Mittelstand: "Hurra, wir leben noch!"
01.12.2023 - Lesezeit: 3 Minuten
Die Lage ist bescheiden, die Aussichten sind düster. Es herrscht schlechte Stimmung in deutschen Unternehmen. Das liegt an mangelnden Aufträgen, fehlenden Fachkräften und der überbordenden Bürokratie. Doch wie die Studie „Mittelstand im Mittelpunkt“ der DZ Bank und des Bundesverbands der Deutschen Volksbanken und Raiffeisenbanken (BVR) herausarbeitet: Die Gesamtsituation ist besser als die Stimmung.
Nur zu gut kennt der deutsche Mittelstand den Krisenmodus: Corona, Ukraine-Krieg, Lieferprobleme, dazu rasant steigende Inflationsraten. Wird es 2024 endlich besser? Wer die Mittelständler fragt, erhält ernüchternde Antworten. Tenor: Hurra, wir leben noch! Ein Rezessionsjahr hat Deutschland just überstanden, nächstes Jahr wird es kaum besser werden. Das Research-Team der DZ-Bank sieht „eine Art strukturellen Pessimismus, der mit den vielen Unsicherheiten und dem Ärger über die Wirtschaftspolitik zu tun hat.“
Im Frühjahr gab es bei den Mittelständlern noch Hoffnungen auf eine anziehende Konjunktur. Das ist vorbei. Jetzt erreicht die Sorge um die Auftragslage ein neues Allzeit-Hoch, heißt es in der Studie „Mittelstand im Mittelpunkt“. 46 Prozent der mehr als 1.000 Befragten machen sich Sorgen, ob künftig Aufträge ausbleiben. Das sind mehr als doppelt so viel, wie noch Ende 2023. Jeder dritte Mittelständler geht davon aus, dass sich seine Geschäftslage in den kommenden Monaten verschlechtern wird. Tatsächlich sind die Kapazitäten im verarbeitenden Gewerbe nur zu gut 80 Prozent ausgelastet, laut Studie deutlich unter dem langjährigen Durchschnitt. Statt auf Expansion setzt der Mittelstand daher eher auf Wartung, Reparatur und Ersatz von Maschinen.

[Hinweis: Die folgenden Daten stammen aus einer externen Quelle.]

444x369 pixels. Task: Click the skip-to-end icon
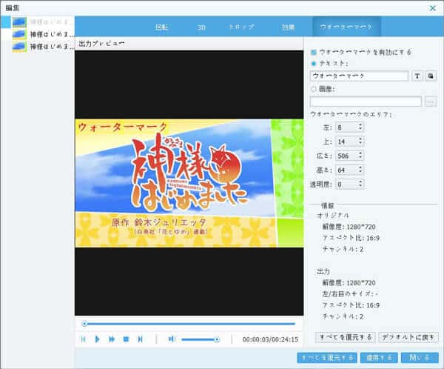coord(140,339)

Zu viel Bürokratie, zu wenig Fachkräfte
Obwohl weniger Gelder für Investitionen aufgenommen werden müssen, steigt der Finanzierungsbedarf im Mittelstand. 20,7 Prozent der befragten Unternehmen suchen das Gespräch mit ihrer Bank – das ist der höchste Wert seit Beginn der Corona-Krise. Meist geht es in diesen Bankgesprächen um Kredite: Sie bleiben für vier von fünf Mittelständlern das bevorzugte Mittel zur Deckung ihres Finanzierungsbedarfs.
Sich mit dem Geld von der Bank um das eigene Geschäft zu kümmern wäre deutlich leichter, wären nicht immer mehr gesetzliche Vorgaben und Regeln einzuhalten. Die Bürokratie wird seit zehn Jahren verlässlich von mindestens zwei Drittel der Mittelständler als Problemfeld identifiziert. „Eine solche Kontinuität kann nicht mehr der Fachkräftemangel vorweisen“, heißt es in der Studie, auch wenn die Suche nach Fachkräften auch in diesem Jahr als drängendstes Problem identifiziert wird – außer in Ostdeutschland. Nicht weil es dort mehr Fachkräfte gibt: Die ausufernde Bürokratie, sagen die Mittelständler dort, sei sogar noch schlimmer.
Drei Indizien, die Hoffnung spenden
Überraschenderweise wirkt sich der Fachkräftemangel in gewisser Weise sogar positiv aus. Als „Folge eines langfristigen Umdenkens“, so die Mittelstands-Studie, halten die Unternehmen ihre Fachkräfte in der Firma, auch wenn die Konjunktur gerade schlechter läuft. Sobald die Auftragslage anzieht, können sie sofort loslegen.
Es ist nicht die einzige positive Entwicklung. Das Problem der Lieferengpässe scheint weitgehend gelöst, damit steigt das Interesse an einem Engagement im Ausland wieder. Drei Viertel der Mittelständler mit einem Jahresumsatz von mehr als 50 Millionen Euro sind grenzüberschreitend aktiv.
Ein drittes zuversichtlich stimmendes Indiz ist die Eigenkapitalquote. Sie liegt laut „Mittelstand im Mittelpunkt“-Studie weiterhin stabil über 29 Prozent. Mögen Lage und Stimmung auch bescheiden sein: So leicht wirft die schwache Konjunktur die deutschen Mittelständler nicht um.